ACTIVITY
From the listing below, select every line where the word "grid" appears.

RECORD EXTRACTS
╭──
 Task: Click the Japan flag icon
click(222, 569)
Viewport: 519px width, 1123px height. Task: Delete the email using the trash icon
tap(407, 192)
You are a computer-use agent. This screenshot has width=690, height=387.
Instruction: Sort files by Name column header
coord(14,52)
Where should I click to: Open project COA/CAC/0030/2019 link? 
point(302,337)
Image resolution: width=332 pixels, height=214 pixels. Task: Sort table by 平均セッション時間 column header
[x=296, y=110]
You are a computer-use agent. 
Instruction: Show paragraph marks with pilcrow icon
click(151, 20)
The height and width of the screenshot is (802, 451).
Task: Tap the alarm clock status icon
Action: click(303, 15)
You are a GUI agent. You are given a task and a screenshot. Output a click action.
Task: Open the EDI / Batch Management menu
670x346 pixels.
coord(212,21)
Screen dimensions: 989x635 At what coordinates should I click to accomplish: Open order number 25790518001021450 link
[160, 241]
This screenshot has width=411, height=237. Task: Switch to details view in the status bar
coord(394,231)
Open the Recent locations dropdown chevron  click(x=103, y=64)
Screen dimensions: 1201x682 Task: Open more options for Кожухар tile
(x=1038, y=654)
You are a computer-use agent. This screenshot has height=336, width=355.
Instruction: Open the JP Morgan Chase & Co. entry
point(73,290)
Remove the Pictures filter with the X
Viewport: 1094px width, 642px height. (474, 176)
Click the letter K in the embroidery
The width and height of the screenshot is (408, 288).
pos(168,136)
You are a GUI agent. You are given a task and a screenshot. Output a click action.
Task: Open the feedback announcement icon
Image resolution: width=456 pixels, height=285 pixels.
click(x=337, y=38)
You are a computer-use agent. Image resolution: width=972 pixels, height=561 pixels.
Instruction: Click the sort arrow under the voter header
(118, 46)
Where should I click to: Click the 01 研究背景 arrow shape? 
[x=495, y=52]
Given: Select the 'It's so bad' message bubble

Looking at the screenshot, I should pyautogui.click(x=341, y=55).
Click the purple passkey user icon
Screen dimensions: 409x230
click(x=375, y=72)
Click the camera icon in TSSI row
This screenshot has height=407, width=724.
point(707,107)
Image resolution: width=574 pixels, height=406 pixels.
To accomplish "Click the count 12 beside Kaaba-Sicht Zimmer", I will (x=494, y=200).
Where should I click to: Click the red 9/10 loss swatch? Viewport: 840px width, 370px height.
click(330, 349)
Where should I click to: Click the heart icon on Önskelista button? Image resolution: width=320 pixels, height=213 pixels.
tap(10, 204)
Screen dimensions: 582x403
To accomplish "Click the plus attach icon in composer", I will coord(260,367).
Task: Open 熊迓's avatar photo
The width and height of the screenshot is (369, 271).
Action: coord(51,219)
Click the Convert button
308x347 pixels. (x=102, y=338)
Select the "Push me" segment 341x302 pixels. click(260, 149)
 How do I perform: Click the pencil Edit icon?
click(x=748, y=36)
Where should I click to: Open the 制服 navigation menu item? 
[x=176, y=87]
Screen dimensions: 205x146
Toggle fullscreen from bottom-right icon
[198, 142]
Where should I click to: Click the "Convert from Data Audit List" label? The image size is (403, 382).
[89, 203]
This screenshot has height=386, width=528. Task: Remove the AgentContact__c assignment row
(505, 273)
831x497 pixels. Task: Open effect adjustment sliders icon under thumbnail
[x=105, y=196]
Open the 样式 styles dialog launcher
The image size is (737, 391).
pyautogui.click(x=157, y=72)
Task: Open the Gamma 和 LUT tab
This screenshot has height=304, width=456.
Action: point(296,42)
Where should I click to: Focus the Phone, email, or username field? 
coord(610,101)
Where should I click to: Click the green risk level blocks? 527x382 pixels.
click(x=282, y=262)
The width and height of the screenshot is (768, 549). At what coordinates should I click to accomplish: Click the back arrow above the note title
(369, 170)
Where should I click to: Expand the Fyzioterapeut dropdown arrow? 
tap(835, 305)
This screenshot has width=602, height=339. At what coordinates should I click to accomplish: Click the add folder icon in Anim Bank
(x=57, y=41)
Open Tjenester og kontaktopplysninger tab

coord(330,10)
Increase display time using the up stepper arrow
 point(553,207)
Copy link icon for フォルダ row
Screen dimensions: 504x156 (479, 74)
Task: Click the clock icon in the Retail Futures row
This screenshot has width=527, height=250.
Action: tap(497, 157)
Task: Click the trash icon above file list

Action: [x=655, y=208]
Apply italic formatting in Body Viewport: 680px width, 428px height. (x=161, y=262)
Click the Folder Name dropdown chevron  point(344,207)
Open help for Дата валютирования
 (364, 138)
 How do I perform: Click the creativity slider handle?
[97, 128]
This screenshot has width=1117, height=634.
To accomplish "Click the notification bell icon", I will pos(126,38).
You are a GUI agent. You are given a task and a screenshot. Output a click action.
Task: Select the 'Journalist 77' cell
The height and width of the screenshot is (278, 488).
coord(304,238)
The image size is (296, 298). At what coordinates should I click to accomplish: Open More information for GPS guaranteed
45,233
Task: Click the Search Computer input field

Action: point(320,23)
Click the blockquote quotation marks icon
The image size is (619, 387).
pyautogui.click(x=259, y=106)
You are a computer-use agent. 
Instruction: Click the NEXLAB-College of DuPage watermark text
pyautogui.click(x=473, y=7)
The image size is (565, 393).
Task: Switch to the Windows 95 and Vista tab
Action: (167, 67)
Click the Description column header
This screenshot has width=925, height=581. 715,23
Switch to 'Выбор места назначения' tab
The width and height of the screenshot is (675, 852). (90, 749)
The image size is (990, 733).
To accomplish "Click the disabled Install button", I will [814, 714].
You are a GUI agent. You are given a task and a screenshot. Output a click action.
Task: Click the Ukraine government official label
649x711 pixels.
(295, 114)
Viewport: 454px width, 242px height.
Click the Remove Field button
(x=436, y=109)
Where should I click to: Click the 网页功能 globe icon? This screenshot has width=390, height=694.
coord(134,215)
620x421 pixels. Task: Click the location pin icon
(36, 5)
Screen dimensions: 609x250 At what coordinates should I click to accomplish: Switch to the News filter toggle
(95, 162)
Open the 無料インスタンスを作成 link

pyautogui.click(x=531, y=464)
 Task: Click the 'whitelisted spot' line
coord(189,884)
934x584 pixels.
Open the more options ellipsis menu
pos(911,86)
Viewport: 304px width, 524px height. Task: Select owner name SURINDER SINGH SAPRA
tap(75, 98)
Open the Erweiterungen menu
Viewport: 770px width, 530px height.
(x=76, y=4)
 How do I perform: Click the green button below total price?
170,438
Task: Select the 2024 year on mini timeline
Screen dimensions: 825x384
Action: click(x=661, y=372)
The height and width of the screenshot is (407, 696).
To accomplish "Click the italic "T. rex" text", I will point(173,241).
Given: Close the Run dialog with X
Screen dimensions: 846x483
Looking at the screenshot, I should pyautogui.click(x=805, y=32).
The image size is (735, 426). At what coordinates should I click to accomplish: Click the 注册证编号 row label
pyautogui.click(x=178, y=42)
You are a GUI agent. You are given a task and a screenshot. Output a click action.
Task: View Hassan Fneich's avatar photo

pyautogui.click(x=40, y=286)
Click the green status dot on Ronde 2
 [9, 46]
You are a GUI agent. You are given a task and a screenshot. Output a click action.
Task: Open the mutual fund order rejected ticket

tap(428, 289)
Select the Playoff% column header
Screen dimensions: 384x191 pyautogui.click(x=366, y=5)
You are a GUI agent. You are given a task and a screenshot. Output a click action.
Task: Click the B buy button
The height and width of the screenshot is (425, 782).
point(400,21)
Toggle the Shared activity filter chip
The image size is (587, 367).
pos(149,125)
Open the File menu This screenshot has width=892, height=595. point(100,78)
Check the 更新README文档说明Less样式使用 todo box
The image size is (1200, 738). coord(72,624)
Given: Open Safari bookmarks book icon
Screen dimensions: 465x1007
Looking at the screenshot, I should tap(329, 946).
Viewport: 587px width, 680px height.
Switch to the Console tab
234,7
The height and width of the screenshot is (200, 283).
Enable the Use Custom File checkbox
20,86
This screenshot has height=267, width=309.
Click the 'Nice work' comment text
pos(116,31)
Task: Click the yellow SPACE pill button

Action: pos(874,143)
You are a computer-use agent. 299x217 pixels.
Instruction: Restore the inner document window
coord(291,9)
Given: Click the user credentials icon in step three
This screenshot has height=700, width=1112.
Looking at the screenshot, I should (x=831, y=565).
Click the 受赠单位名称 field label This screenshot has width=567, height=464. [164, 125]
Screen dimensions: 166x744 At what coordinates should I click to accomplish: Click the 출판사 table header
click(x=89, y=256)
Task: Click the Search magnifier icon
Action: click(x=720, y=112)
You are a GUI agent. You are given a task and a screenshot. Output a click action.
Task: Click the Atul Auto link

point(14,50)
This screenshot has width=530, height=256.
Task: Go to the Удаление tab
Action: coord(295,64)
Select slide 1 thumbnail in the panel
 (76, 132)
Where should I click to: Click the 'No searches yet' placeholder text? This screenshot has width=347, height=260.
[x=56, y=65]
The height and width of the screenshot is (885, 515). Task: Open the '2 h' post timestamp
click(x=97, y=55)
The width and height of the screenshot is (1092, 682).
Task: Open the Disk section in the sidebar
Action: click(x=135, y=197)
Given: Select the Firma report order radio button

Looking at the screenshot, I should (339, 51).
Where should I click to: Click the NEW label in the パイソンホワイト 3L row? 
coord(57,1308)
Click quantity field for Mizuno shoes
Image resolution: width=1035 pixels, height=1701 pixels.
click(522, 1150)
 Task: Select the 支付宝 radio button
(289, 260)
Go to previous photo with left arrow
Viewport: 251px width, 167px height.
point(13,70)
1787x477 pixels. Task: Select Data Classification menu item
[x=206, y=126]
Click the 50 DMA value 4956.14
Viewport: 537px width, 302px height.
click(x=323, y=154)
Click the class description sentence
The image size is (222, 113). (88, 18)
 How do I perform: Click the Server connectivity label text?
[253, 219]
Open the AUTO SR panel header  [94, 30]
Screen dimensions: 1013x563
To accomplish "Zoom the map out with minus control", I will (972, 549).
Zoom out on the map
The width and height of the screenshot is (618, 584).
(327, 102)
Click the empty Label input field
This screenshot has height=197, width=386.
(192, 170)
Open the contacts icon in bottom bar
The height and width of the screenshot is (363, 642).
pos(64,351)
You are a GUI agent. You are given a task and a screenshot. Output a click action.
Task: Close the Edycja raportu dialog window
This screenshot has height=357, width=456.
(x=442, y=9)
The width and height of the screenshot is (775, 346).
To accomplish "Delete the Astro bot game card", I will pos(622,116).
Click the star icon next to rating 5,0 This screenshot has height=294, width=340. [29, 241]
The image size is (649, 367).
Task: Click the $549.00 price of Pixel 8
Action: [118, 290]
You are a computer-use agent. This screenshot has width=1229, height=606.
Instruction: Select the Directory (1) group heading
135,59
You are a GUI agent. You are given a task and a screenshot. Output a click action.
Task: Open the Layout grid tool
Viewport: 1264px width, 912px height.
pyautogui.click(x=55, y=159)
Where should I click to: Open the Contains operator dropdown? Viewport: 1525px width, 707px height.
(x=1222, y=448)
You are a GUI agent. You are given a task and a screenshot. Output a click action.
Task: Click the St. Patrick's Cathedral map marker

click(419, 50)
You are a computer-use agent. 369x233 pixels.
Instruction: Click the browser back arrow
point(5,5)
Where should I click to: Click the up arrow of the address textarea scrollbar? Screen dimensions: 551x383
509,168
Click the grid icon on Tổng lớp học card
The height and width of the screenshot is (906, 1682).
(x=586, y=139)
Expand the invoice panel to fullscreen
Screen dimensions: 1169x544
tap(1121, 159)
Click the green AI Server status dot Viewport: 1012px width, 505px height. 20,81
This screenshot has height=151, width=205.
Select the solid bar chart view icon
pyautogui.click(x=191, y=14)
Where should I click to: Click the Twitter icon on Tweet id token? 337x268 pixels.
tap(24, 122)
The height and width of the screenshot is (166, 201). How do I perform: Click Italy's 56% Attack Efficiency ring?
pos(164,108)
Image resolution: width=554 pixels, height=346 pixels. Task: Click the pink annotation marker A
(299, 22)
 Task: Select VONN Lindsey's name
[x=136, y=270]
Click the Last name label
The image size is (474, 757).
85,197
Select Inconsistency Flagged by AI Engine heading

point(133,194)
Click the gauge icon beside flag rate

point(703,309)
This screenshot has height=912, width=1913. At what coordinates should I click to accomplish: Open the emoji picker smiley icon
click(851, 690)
╰──
ANSWER TO THIS EXERCISE
Task: Open the Layout grid tool
Click the grid icon on Tổng lớp học card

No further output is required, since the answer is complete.